“Lighten Up” is a comic Ronald Wimberly created about his feelings when an editor asked him to lighten the skin tone of a character in a Wolverine comic. As told, it’s one of those incidents you could call micro aggressions, one of those moments where the (unconsciously) racist assumptions underpinning (American) society come to the fore. If you’re not subject to them they can be easily overlooked or dismissed, but as seen here, they do resonate.

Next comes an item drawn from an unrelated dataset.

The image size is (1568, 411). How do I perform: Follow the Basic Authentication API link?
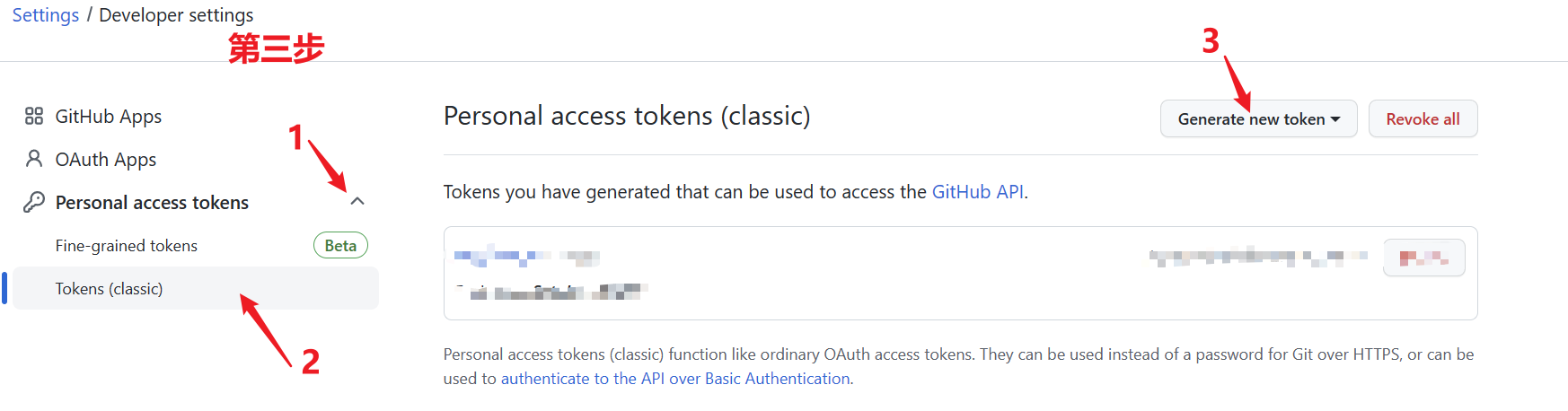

What got me thinking is when Wimberly aks whether a black editor would’ve asked him to change that skin colour only to note that he’s never had a black editor in twelve years working in comics. Because Marvel has had black editors in the past; Christopher Priest and Dwayne McDuffie frex. But they’re still rare to non-existent enough at the big comics companies for somebody to be able to work for over a decade without ever encountering one. And that’s a worry, because without people of colour, black people in positions of power within comics, the concerns of their readers and creators of colour will always come second.
Apart from its message, I just like the comic itself. It can be hard not to make a non-fiction comic into a succession of talking heads and static shots with most information carried through the text but Wimberly succeeded admirably. If you just had the text to read you’d miss so much; the continuous juxtaposition with html colour codes frex, or his use of Manet’s Olympia, or that “pin the tail on the racist” panel, a great example of text and drawing contradicting each other.